■ ACTIVITY
Copy, exactly as written, the lines that begin at the one containing "Task: Click the IPython Notebook logo link" and end at the one containing "Image resolution: width=317". Skip any pictures in the data below.

■ DATA PROVIDED

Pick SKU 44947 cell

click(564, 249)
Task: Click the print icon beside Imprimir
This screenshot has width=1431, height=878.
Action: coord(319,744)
---
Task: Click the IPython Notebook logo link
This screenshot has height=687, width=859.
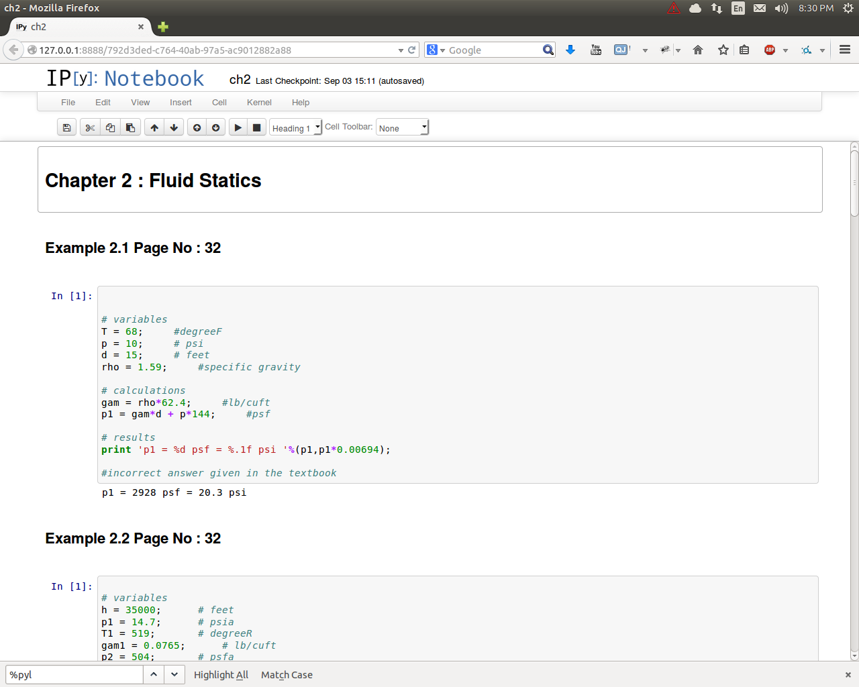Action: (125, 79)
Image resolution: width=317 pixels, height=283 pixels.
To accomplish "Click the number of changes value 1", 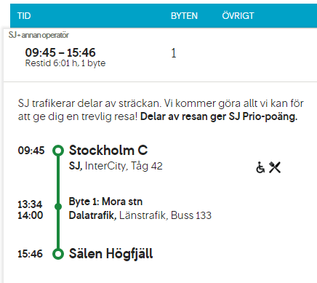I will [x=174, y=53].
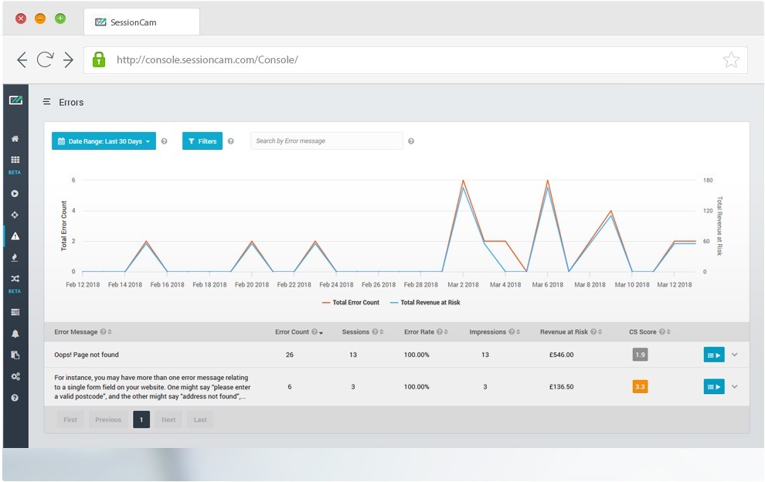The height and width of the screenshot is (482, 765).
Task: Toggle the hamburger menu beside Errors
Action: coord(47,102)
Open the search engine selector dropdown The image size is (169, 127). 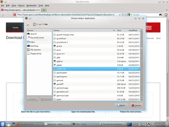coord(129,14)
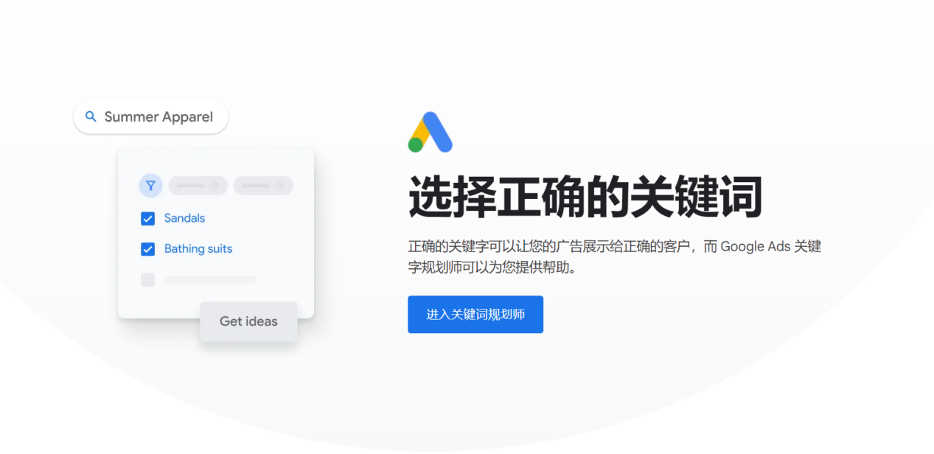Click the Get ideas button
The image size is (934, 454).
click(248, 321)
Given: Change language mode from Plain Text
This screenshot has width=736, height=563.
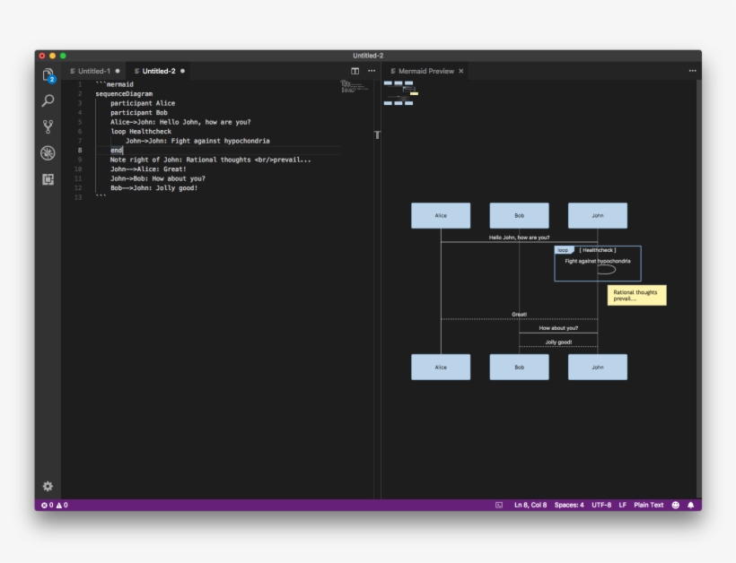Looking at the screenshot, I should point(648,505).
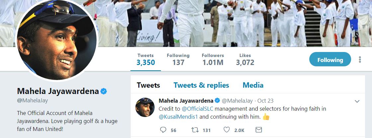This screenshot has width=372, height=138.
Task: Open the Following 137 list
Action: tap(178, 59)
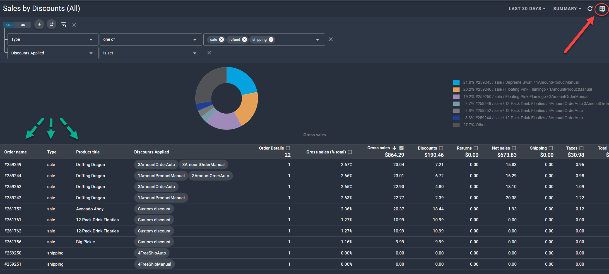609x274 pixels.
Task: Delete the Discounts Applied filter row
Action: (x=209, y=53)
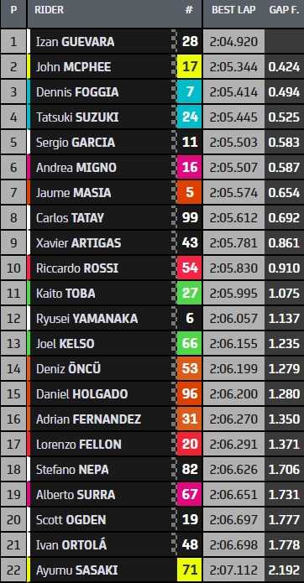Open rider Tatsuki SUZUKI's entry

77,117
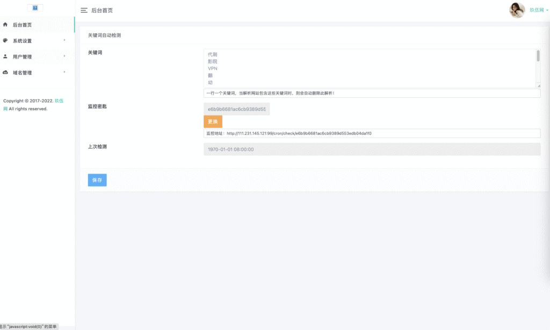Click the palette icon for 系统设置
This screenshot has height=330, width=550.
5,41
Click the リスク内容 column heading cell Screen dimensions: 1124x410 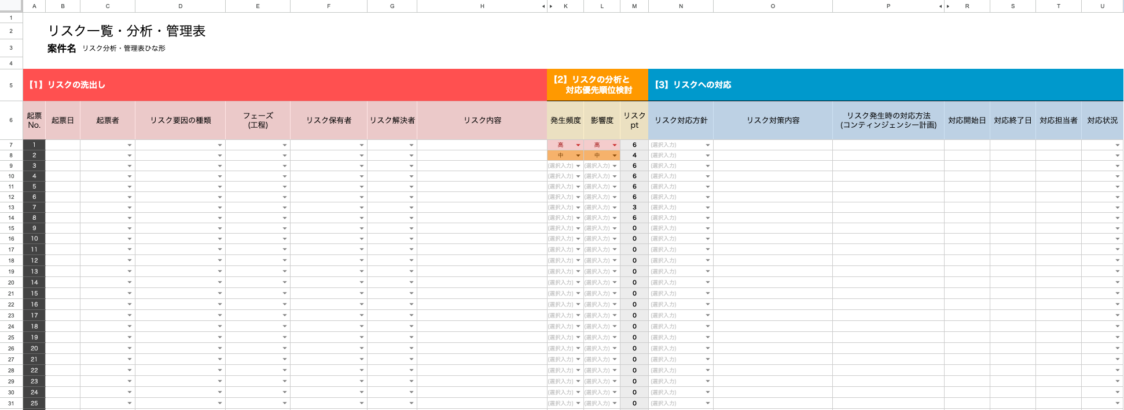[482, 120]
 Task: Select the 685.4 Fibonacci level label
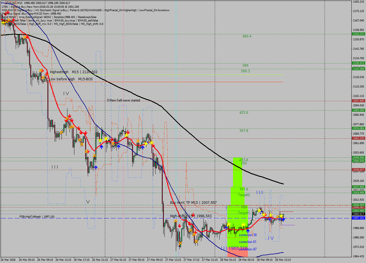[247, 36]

■ EXERCISE RESPONSE
Task: Click the IPython Notebook logo link
This screenshot has height=687, width=859.
Action: (125, 79)
Image resolution: width=317 pixels, height=283 pixels.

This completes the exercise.